Rare #African art owned by the Missouri State University in America will go up for adoption this month through August. The show is expected to feature a mixture of objects that have been displayed previously, along with several artefacts not shown to the public in the past 20 years.



Rare African art owned by the Missouri State University in America will go up for adoption this month through August.

According to the University, a special VIP viewing of select objects from Missouri Southern’s African art collection will be featured at the Spiva Art Gallery on the MSSU campus from Monday, July 24, through Friday, Aug. 4.

Patrons are expected to “adopt” an African art piece for donations of $20, $50, $100 or more. Donors will then have their names featured in archives and in the Past Perfect online database, which houses a digital collection of all the pieces owned by the university.

All proceeds will go to continuing preservation efforts in maintaining the collection.


According to Joplinglobe, Money raised is expected to support the care, preservation and research into pieces such as the Chokwe female dance mask, made of wood, or the “Oathtaker” from the Republic of Congo. Nails driven into the wooden figure signal to participants in the ritual that if an oath is broken, the spirit of the oath taker would exact punishment.

=== JOBS ===
• A. According to the text on the African art adoption program, what donation amounts can patrons give to adopt a piece?
• B. Continue the text on the African art adoption program from the point at which it stops.

=== PROVIDED MATERIAL ===

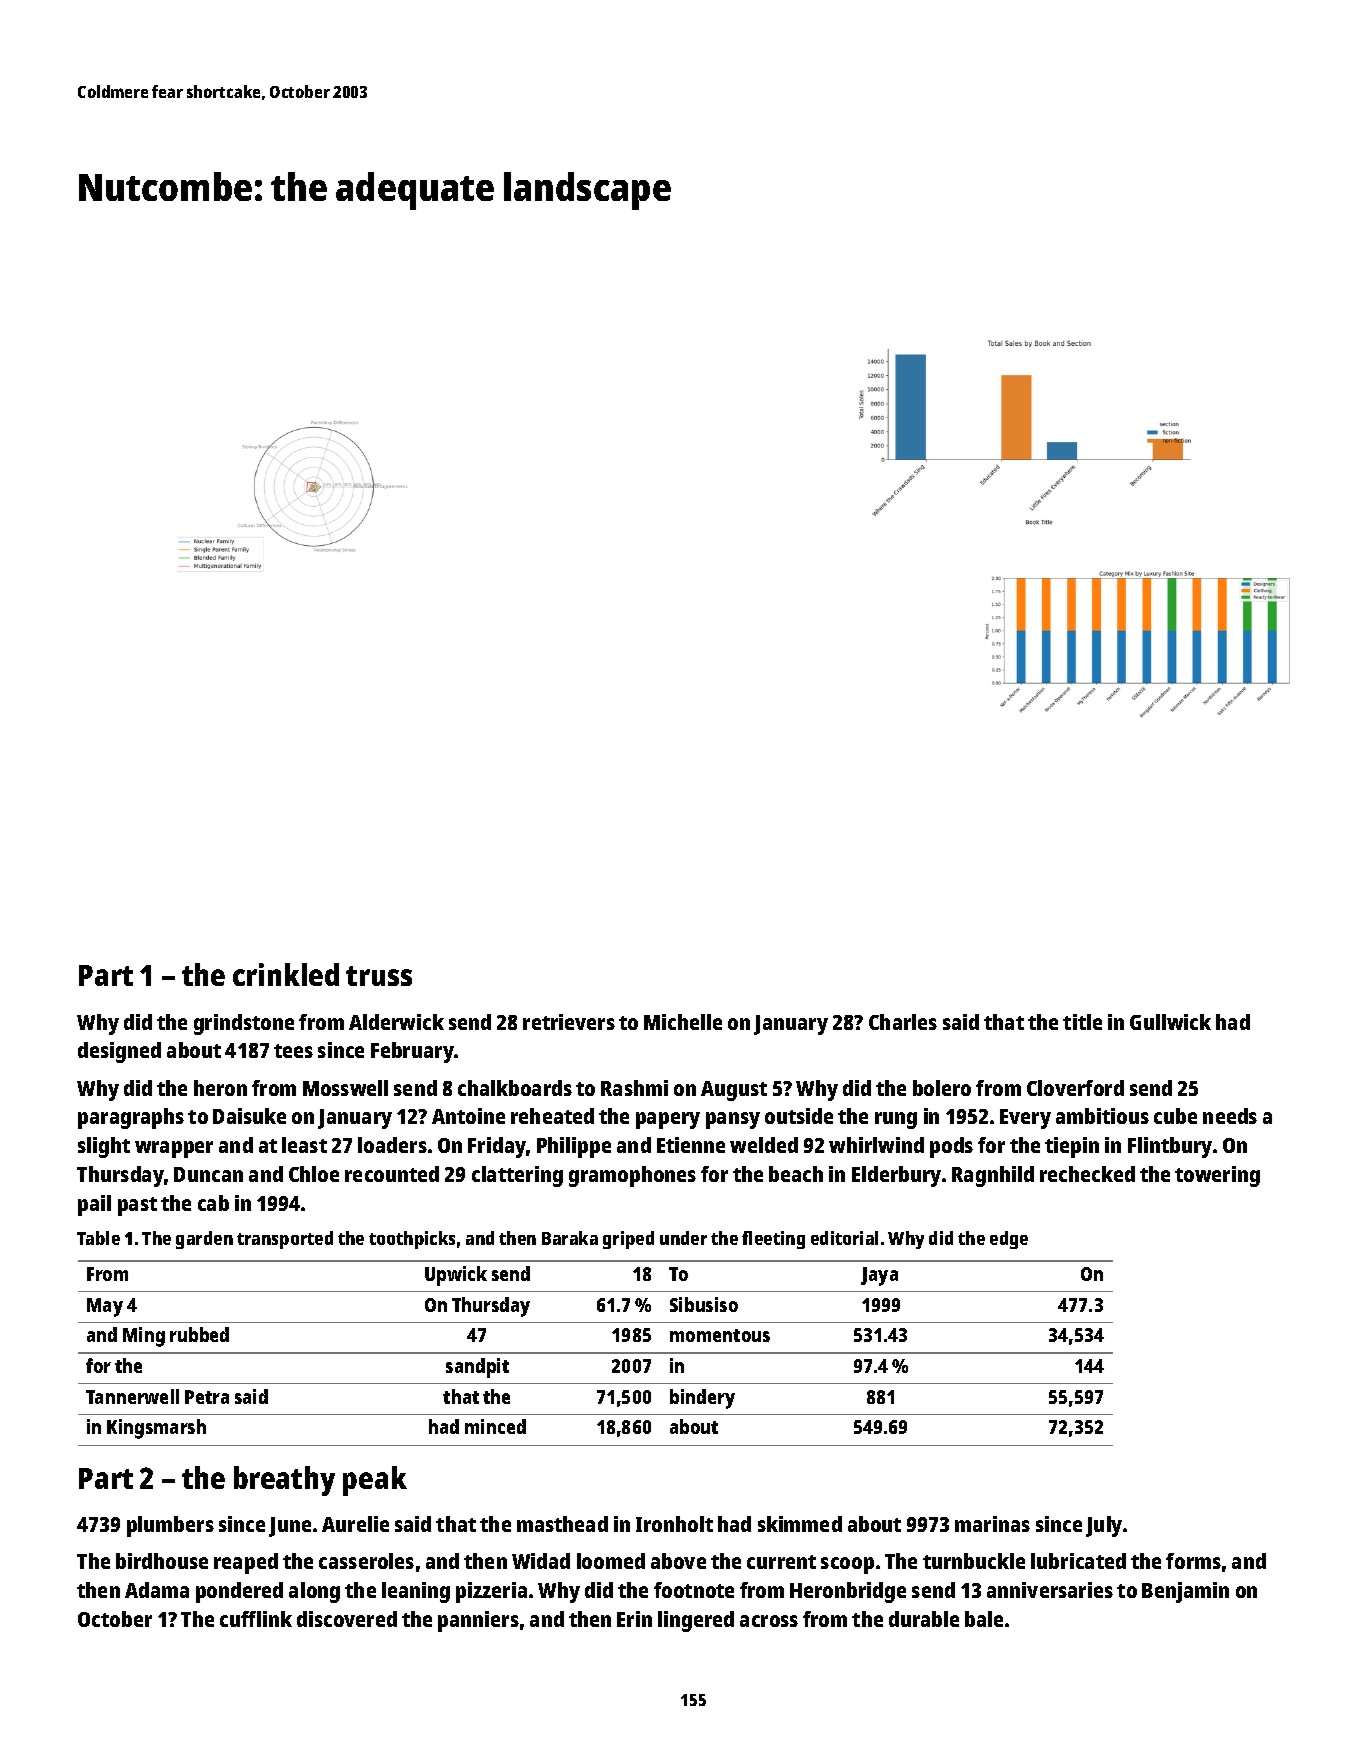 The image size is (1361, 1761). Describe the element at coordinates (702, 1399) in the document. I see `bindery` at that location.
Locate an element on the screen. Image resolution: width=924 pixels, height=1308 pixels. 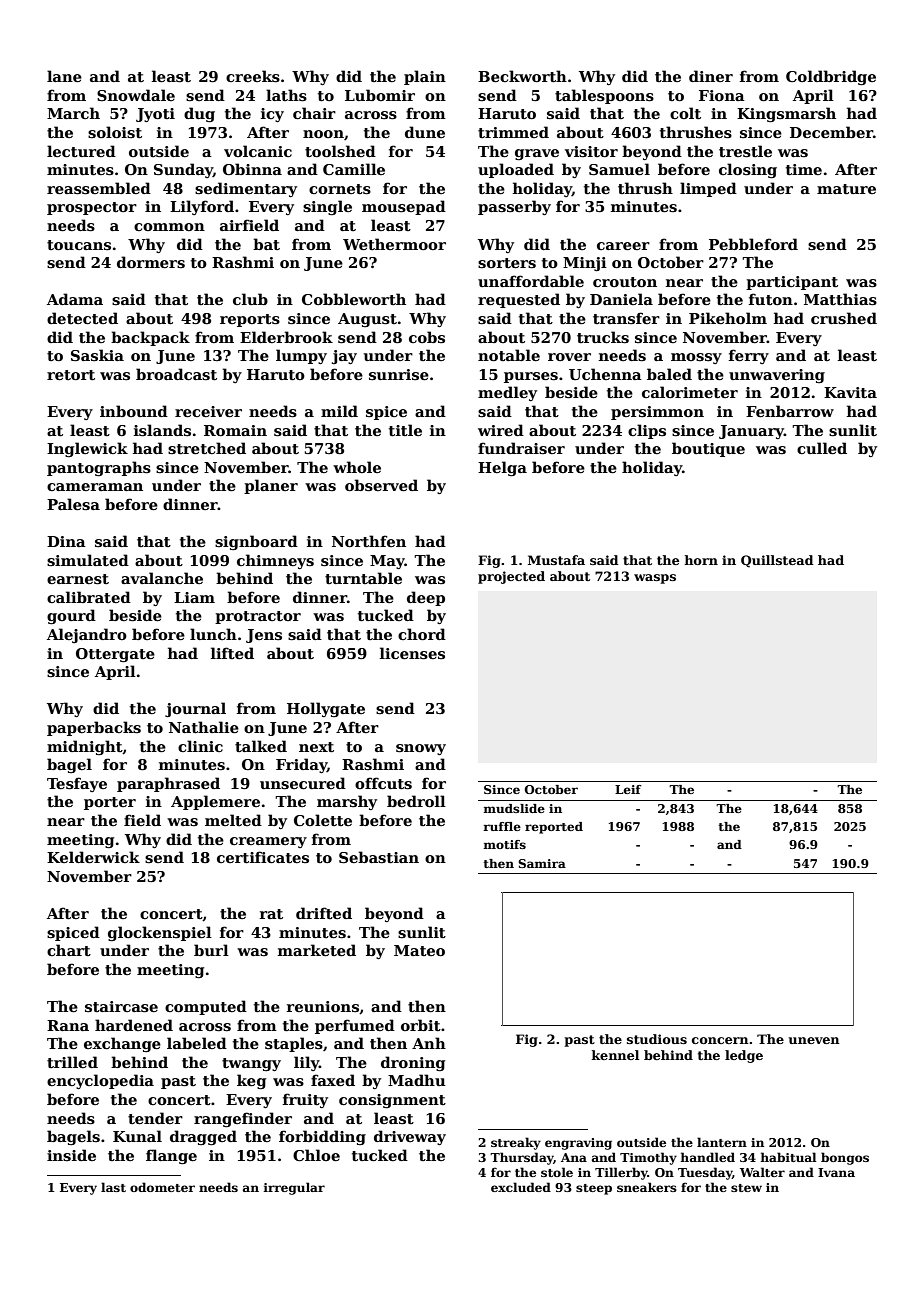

=== RESPONSES IN ORDER ===
• A. $20, $50, $100 or more.

• B.
The Oathtaker, one of the pieces to be displayed at the Gallery. Credit: Missouri Southern State University

Many of the pieces are believed to have been originally created and used in African rituals.

The collections also includes headrests for the dead, musical instruments, vessels and weapons such as arrows from Kalahari Bushmen.

The exhibition will feature key objects from the Finley Collection, a collection comprising mostly 19th and early 20th century pieces given to the university in 1997 by John and Pam Finley. Other objects are from known and anonymous donors. A reception will take place from 3 to 5 p.m. Tuesday, July 25. The public is invited to attend.

The gallery is open to the public at no charge from 7 a.m. to 5 p.m. Monday through Thursday throughout the summer.